Recorded data —
_ _ _ _

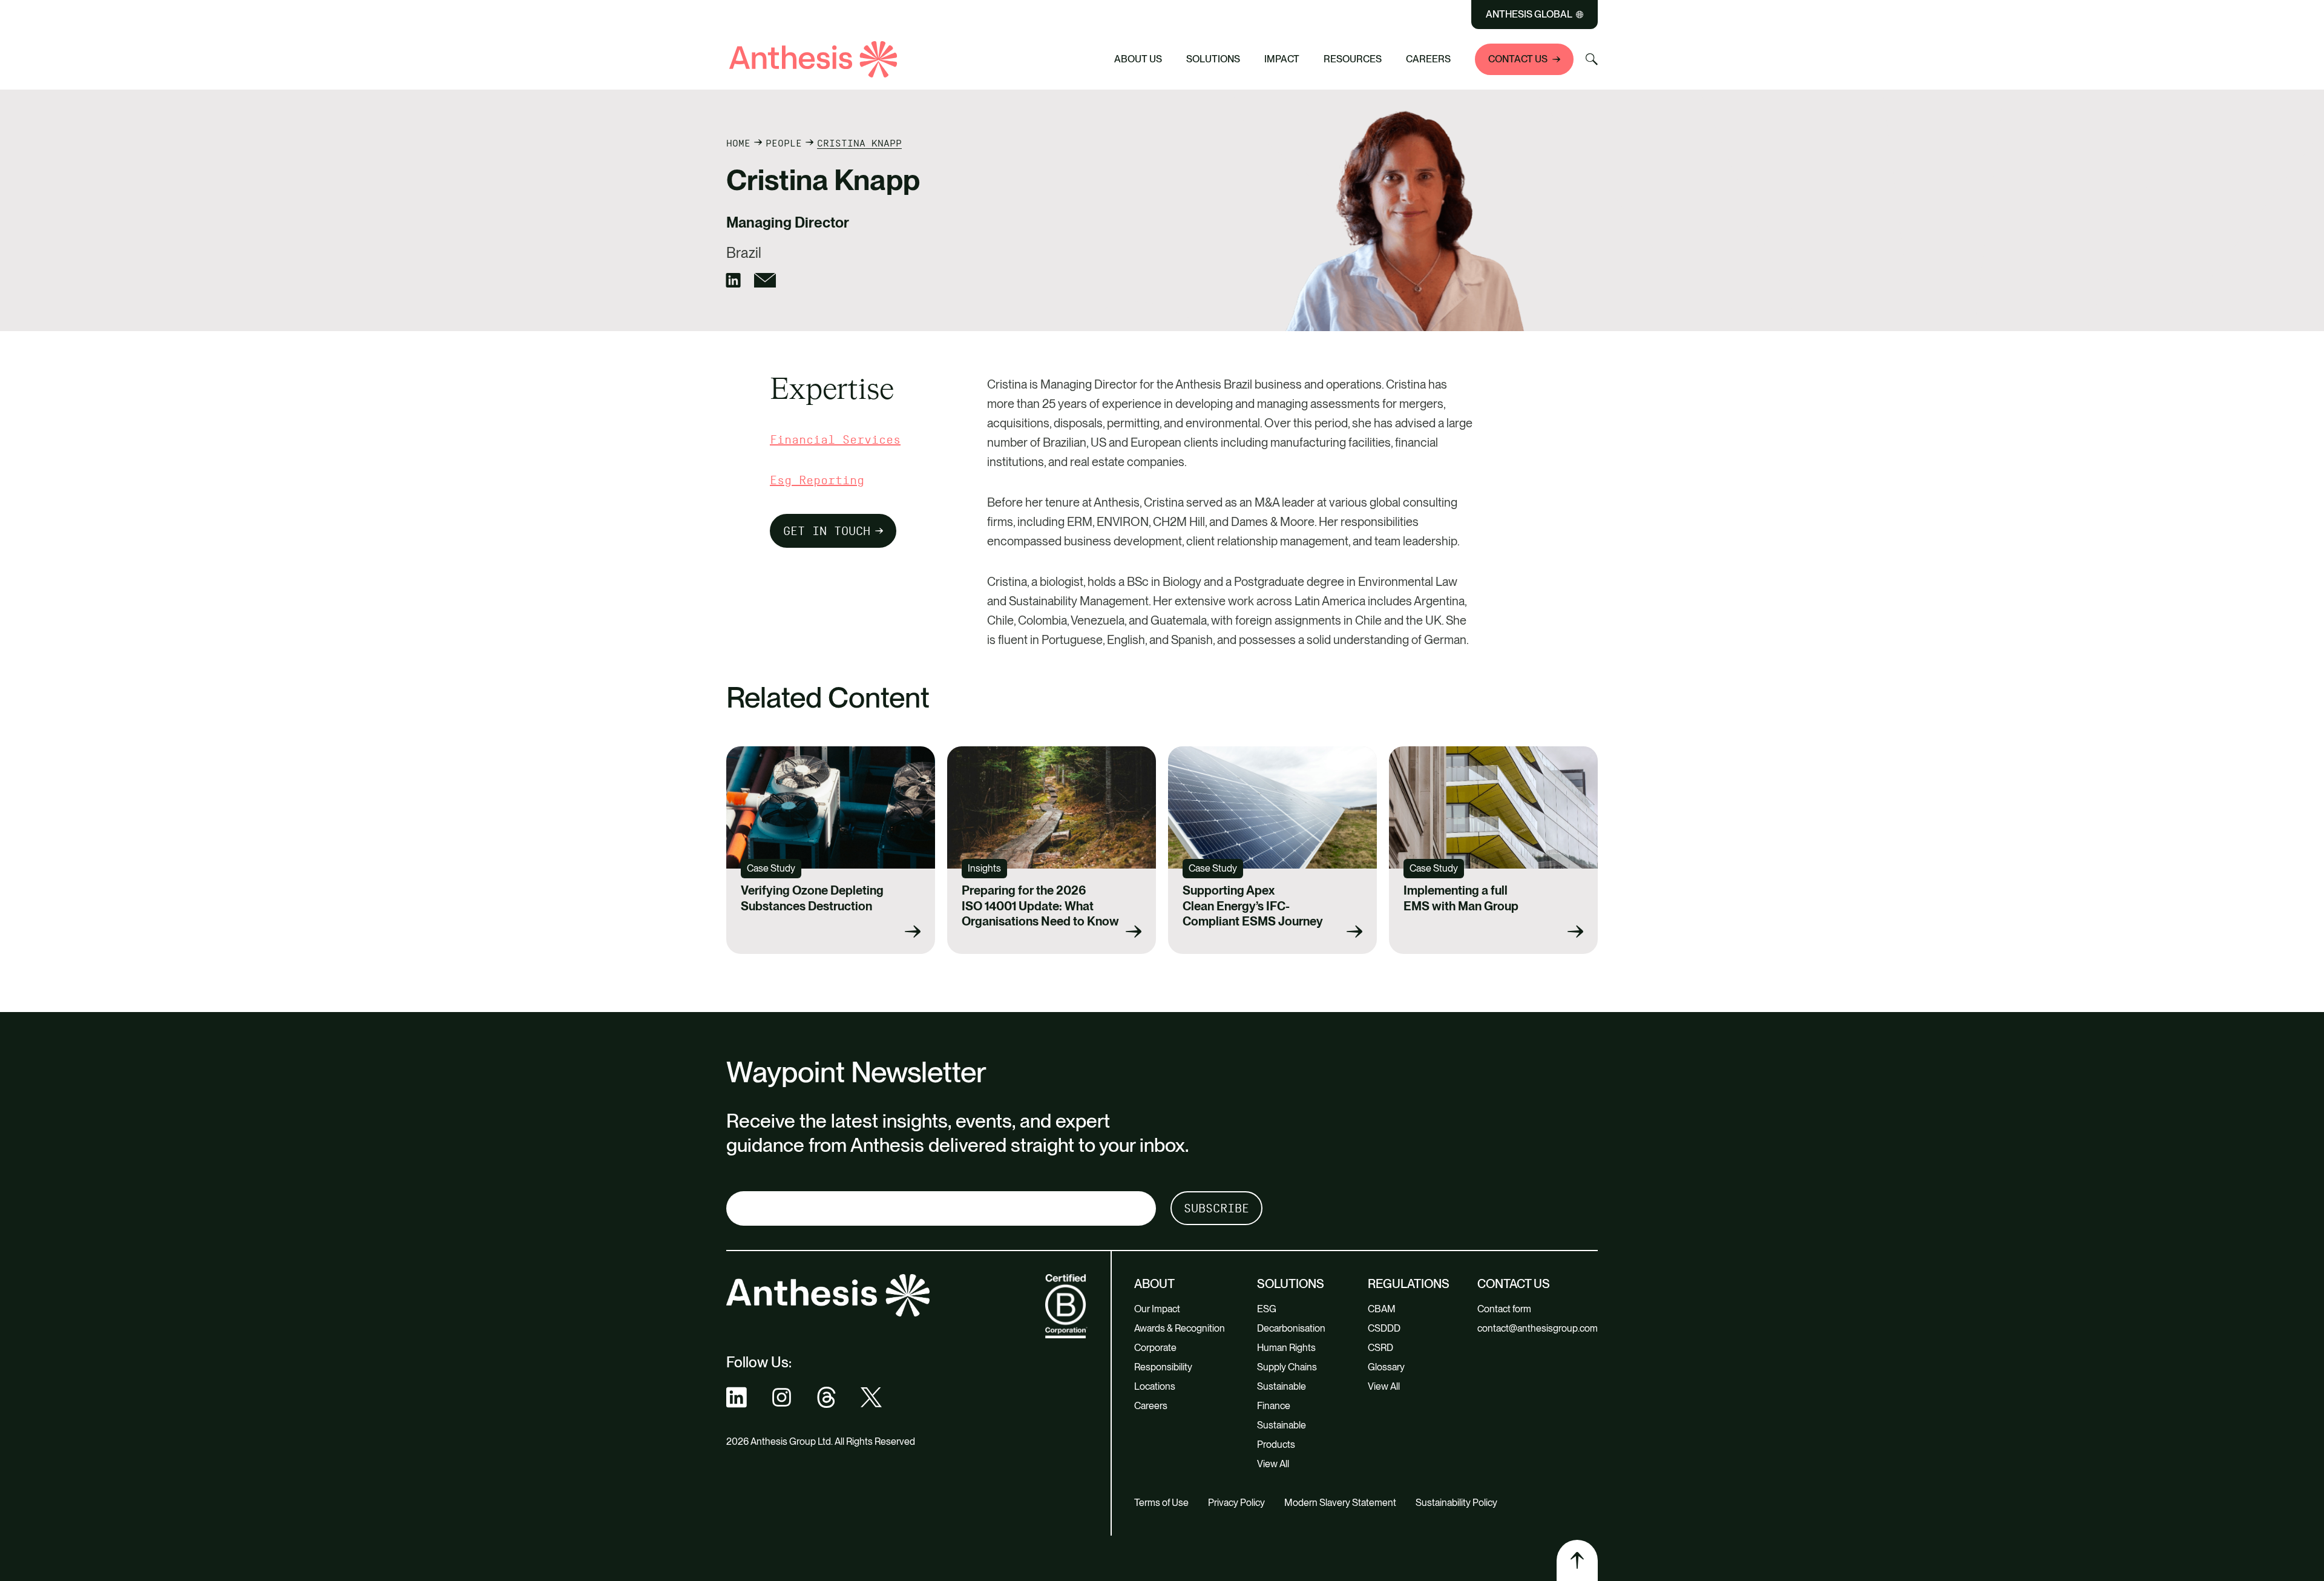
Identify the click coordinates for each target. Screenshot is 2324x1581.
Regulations (1408, 1284)
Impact (1281, 59)
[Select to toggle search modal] (1592, 59)
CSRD (1380, 1347)
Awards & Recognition (1179, 1328)
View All (1273, 1464)
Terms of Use (1161, 1502)
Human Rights (1286, 1347)
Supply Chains (1287, 1367)
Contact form (1504, 1309)
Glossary (1386, 1367)
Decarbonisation (1291, 1328)
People (784, 143)
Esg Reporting (817, 480)
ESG (1266, 1309)
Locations (1154, 1386)
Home (738, 143)
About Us (1138, 59)
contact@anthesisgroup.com (1537, 1328)
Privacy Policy (1236, 1502)
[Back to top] (1577, 1560)
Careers (1428, 59)
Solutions (1213, 59)
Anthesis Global (1529, 14)
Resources (1353, 59)
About (1154, 1284)
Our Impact (1157, 1309)
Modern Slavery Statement (1340, 1502)
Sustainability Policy (1456, 1502)
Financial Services (835, 439)
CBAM (1382, 1309)
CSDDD (1384, 1328)
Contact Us (1518, 59)
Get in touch (826, 530)
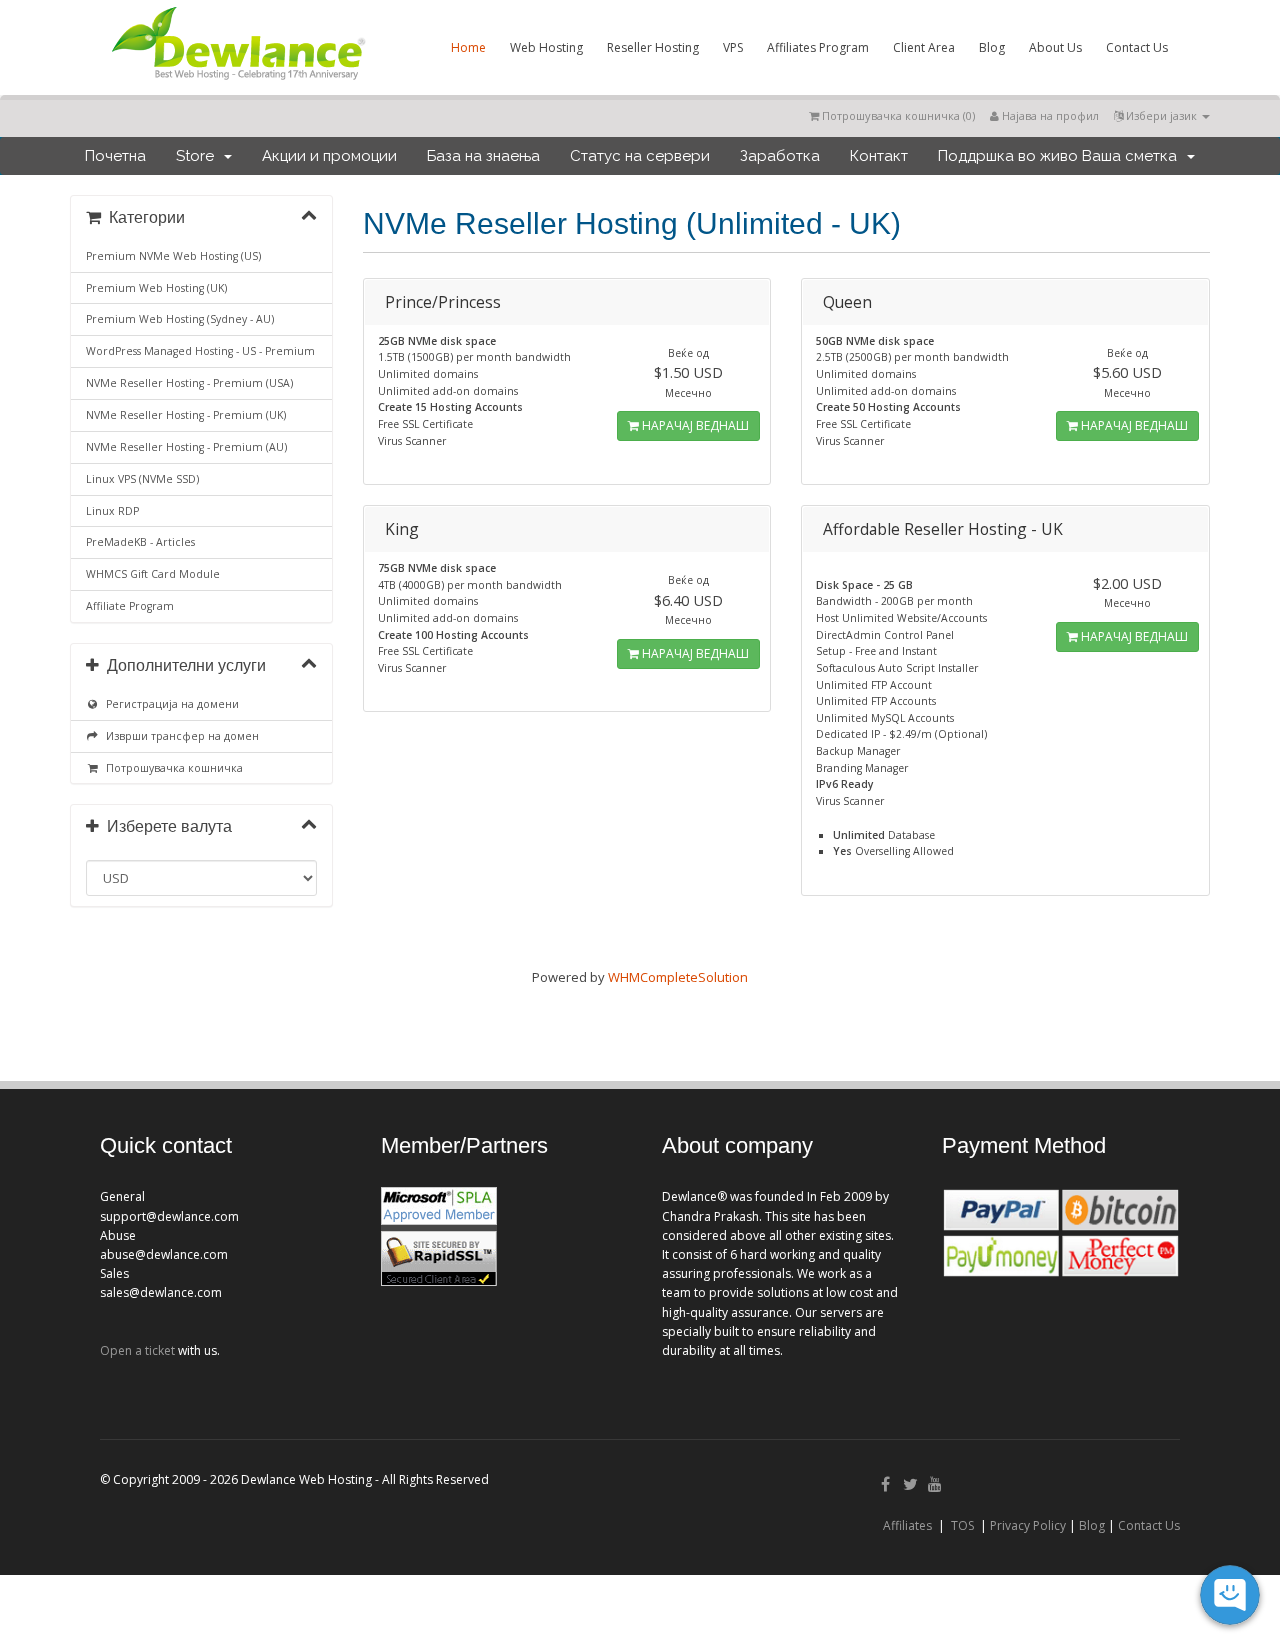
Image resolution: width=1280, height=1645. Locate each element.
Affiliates (907, 1525)
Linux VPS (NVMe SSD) (142, 479)
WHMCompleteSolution (678, 977)
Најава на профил (1049, 115)
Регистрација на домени (169, 704)
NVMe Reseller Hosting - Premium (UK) (186, 415)
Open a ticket (137, 1350)
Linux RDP (112, 511)
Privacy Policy (1028, 1525)
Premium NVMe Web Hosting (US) (173, 256)
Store (199, 156)
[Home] (237, 84)
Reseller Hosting (653, 47)
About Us (1055, 47)
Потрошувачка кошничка (171, 768)
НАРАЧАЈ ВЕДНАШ (694, 425)
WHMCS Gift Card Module (153, 574)
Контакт (879, 156)
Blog (992, 47)
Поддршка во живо (1008, 156)
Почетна (115, 156)
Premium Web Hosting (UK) (156, 288)
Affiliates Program (818, 47)
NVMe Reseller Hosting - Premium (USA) (189, 383)
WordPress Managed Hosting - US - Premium (200, 351)
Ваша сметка (1133, 156)
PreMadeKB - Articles (140, 542)
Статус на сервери (640, 156)
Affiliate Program (130, 606)
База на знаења (483, 156)
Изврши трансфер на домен (179, 736)
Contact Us (1137, 47)
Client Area (924, 47)
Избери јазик (1161, 115)
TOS (962, 1525)
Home (468, 47)
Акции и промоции (329, 156)
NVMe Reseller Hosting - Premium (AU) (186, 447)
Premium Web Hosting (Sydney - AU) (180, 319)
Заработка (780, 156)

_ _ _ _

The task — Take every record and copy it word for word, dropping the pictures.

Exercise output —
Identify the click coordinates for each target. Screenshot is 2324x1581.
Regulations (1408, 1284)
Impact (1281, 59)
[Select to toggle search modal] (1592, 59)
CSRD (1380, 1347)
Awards & Recognition (1179, 1328)
View All (1273, 1464)
Terms of Use (1161, 1502)
Human Rights (1286, 1347)
Supply Chains (1287, 1367)
Contact form (1504, 1309)
Glossary (1386, 1367)
Decarbonisation (1291, 1328)
People (784, 143)
Esg Reporting (817, 480)
ESG (1266, 1309)
Locations (1154, 1386)
Home (738, 143)
About Us (1138, 59)
contact@anthesisgroup.com (1537, 1328)
Privacy Policy (1236, 1502)
[Back to top] (1577, 1560)
Careers (1428, 59)
Solutions (1213, 59)
Anthesis Global (1529, 14)
Resources (1353, 59)
About (1154, 1284)
Our Impact (1157, 1309)
Modern Slavery Statement (1340, 1502)
Sustainability Policy (1456, 1502)
Financial Services (835, 439)
CBAM (1382, 1309)
CSDDD (1384, 1328)
Contact Us (1518, 59)
Get in touch (826, 530)
Image resolution: width=1280, height=1645. Locate each element.
Affiliates (907, 1525)
Linux VPS (NVMe SSD) (142, 479)
WHMCompleteSolution (678, 977)
Најава на профил (1049, 115)
Регистрација на домени (169, 704)
NVMe Reseller Hosting - Premium (UK) (186, 415)
Open a ticket (137, 1350)
Linux RDP (112, 511)
Privacy Policy (1028, 1525)
Premium NVMe Web Hosting (US) (173, 256)
Store (199, 156)
[Home] (237, 84)
Reseller Hosting (653, 47)
About Us (1055, 47)
Потрошувачка кошничка (171, 768)
НАРАЧАЈ ВЕДНАШ (694, 425)
WHMCS Gift Card Module (153, 574)
Контакт (879, 156)
Blog (992, 47)
Поддршка во живо (1008, 156)
Почетна (115, 156)
Premium Web Hosting (UK) (156, 288)
Affiliates Program (818, 47)
NVMe Reseller Hosting - Premium (USA) (189, 383)
WordPress Managed Hosting - US - Premium (200, 351)
Ваша сметка (1133, 156)
PreMadeKB - Articles (140, 542)
Статус на сервери (640, 156)
Affiliate Program (130, 606)
База на знаења (483, 156)
Изврши трансфер на домен (179, 736)
Contact Us (1137, 47)
Client Area (924, 47)
Избери јазик (1161, 115)
TOS (962, 1525)
Home (468, 47)
Акции и промоции (329, 156)
NVMe Reseller Hosting - Premium (AU) (186, 447)
Premium Web Hosting (Sydney - AU) (180, 319)
Заработка (780, 156)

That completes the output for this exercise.